All that should be output is the block of lines below from the line with "Click the 保存 button" to the line with "Task: Open the 은행 favorites folder", both included, exactly as written.

*** SUPPLIED MATERIAL ***

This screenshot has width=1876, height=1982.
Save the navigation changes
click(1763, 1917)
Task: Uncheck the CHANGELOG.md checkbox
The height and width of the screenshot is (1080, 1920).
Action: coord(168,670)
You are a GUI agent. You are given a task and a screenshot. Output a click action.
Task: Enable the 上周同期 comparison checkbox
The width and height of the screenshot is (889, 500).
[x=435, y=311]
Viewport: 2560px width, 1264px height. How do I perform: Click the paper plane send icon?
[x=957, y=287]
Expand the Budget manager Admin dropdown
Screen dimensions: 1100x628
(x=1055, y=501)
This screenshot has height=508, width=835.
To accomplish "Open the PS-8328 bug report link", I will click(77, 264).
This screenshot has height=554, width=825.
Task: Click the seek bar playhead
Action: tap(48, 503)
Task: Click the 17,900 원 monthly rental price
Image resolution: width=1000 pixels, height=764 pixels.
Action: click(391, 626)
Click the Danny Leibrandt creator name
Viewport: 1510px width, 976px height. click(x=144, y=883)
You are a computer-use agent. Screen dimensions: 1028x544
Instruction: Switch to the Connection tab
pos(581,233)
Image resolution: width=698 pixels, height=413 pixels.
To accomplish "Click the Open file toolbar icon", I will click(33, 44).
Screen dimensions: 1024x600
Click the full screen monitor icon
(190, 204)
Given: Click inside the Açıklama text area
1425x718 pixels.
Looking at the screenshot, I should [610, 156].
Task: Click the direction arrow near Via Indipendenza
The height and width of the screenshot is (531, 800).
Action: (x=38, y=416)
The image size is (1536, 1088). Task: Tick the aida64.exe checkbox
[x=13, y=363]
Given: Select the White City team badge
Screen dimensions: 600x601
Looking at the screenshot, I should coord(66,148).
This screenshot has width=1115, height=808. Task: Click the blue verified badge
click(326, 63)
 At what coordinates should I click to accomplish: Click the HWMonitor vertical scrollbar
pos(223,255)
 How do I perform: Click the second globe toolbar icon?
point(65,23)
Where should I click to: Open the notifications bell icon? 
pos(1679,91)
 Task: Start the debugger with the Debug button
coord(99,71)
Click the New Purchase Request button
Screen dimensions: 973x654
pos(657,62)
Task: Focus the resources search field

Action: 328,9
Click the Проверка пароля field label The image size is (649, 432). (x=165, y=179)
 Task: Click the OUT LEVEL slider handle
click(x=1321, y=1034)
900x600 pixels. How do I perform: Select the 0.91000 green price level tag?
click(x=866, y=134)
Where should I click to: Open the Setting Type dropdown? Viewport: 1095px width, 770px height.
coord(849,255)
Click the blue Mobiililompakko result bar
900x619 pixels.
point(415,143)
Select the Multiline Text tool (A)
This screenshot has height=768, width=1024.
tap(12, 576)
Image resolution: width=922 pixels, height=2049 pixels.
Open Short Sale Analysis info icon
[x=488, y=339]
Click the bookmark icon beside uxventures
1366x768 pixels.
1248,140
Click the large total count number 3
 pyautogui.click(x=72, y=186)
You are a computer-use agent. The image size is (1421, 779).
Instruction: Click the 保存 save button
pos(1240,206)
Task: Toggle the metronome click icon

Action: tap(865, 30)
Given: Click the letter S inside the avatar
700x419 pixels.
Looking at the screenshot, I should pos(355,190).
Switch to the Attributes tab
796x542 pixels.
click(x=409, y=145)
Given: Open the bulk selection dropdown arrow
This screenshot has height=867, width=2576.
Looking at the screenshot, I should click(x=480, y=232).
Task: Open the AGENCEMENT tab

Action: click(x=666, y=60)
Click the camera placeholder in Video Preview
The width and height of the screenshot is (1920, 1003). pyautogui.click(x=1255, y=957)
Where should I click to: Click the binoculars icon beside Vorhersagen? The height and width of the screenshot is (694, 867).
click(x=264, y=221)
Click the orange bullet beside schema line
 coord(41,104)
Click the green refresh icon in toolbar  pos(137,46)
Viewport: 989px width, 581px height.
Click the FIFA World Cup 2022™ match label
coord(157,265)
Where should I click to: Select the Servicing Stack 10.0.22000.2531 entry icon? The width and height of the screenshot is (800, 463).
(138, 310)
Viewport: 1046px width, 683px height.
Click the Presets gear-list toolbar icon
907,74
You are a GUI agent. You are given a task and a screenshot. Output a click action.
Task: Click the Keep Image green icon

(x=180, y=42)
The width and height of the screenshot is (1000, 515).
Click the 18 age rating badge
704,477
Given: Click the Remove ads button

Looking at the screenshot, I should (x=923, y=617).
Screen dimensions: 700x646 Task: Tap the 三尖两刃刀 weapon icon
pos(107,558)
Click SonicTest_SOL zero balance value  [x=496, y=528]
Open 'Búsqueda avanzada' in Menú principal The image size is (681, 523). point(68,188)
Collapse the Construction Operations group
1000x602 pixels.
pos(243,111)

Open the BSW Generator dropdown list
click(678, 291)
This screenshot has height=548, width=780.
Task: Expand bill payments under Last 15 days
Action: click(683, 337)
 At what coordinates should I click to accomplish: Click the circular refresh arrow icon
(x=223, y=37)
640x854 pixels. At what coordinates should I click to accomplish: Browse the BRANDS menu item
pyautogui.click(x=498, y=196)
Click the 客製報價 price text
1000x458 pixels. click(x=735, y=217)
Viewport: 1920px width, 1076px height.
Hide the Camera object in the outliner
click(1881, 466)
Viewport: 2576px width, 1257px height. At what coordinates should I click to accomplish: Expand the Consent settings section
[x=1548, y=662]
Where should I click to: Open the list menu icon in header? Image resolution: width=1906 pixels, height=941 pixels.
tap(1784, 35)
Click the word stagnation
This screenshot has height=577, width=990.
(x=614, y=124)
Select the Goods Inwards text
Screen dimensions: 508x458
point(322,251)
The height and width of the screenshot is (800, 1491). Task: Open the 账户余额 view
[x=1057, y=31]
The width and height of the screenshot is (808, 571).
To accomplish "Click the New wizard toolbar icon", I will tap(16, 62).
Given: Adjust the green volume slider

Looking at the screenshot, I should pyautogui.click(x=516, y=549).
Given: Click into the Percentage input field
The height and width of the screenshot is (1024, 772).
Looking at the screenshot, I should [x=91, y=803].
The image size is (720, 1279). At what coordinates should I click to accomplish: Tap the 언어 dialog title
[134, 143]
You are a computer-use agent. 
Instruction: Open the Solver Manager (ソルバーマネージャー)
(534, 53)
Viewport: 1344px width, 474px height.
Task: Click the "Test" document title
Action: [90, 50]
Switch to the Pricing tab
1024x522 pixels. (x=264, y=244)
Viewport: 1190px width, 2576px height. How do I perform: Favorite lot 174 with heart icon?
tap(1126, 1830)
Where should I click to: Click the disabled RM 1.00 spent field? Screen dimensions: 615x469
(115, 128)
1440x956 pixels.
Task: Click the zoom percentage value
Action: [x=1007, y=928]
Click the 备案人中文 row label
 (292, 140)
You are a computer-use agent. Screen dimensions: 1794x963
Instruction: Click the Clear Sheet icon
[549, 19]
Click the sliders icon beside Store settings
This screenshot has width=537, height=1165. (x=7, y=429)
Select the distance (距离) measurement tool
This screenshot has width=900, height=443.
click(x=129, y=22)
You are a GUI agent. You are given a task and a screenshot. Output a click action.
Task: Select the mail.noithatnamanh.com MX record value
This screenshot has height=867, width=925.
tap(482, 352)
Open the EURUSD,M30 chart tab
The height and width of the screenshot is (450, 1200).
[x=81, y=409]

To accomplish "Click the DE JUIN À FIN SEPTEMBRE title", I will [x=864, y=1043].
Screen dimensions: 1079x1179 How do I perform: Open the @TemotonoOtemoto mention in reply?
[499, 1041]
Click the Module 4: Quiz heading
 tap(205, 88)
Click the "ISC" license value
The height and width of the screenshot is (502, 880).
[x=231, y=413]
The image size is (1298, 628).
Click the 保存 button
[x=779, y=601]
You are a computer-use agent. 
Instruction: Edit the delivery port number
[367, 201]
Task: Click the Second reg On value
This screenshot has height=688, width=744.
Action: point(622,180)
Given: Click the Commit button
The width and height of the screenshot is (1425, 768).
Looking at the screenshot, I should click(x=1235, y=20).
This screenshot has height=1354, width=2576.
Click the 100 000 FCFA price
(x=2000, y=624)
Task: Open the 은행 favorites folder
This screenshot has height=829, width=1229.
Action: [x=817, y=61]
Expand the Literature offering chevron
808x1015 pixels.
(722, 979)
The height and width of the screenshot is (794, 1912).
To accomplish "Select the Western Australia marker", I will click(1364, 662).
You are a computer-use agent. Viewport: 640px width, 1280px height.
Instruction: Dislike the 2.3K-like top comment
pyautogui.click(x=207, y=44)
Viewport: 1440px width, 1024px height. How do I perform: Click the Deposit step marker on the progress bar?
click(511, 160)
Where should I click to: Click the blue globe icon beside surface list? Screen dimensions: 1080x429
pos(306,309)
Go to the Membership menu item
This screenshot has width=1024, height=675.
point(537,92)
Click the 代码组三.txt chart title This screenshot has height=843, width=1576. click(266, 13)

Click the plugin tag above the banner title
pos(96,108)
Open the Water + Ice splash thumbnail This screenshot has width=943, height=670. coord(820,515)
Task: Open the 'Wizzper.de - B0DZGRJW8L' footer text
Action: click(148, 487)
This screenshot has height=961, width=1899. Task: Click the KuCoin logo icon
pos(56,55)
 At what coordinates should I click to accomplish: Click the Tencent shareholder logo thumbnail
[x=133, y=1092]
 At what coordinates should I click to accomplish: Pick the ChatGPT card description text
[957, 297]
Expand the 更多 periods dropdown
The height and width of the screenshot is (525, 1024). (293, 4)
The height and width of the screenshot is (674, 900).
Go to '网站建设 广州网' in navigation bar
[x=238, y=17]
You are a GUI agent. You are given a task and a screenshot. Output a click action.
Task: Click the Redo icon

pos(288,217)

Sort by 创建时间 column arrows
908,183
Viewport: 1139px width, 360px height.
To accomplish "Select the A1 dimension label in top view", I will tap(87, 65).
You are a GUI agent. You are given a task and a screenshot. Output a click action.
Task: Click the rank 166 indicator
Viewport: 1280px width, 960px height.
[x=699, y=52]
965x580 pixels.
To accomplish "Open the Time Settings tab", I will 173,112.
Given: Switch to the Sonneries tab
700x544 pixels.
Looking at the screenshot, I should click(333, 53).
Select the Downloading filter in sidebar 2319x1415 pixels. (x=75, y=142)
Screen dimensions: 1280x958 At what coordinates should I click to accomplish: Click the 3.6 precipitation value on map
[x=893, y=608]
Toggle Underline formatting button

*** End of SUPPLIED MATERIAL ***

> _TASK RESULT_
Click the 保存 button
[x=779, y=601]
You are a computer-use agent. 
Instruction: Edit the delivery port number
[367, 201]
Task: Click the Second reg On value
This screenshot has height=688, width=744.
Action: point(622,180)
Given: Click the Commit button
The width and height of the screenshot is (1425, 768).
Looking at the screenshot, I should click(x=1235, y=20).
This screenshot has height=1354, width=2576.
Click the 100 000 FCFA price
(x=2000, y=624)
Task: Open the 은행 favorites folder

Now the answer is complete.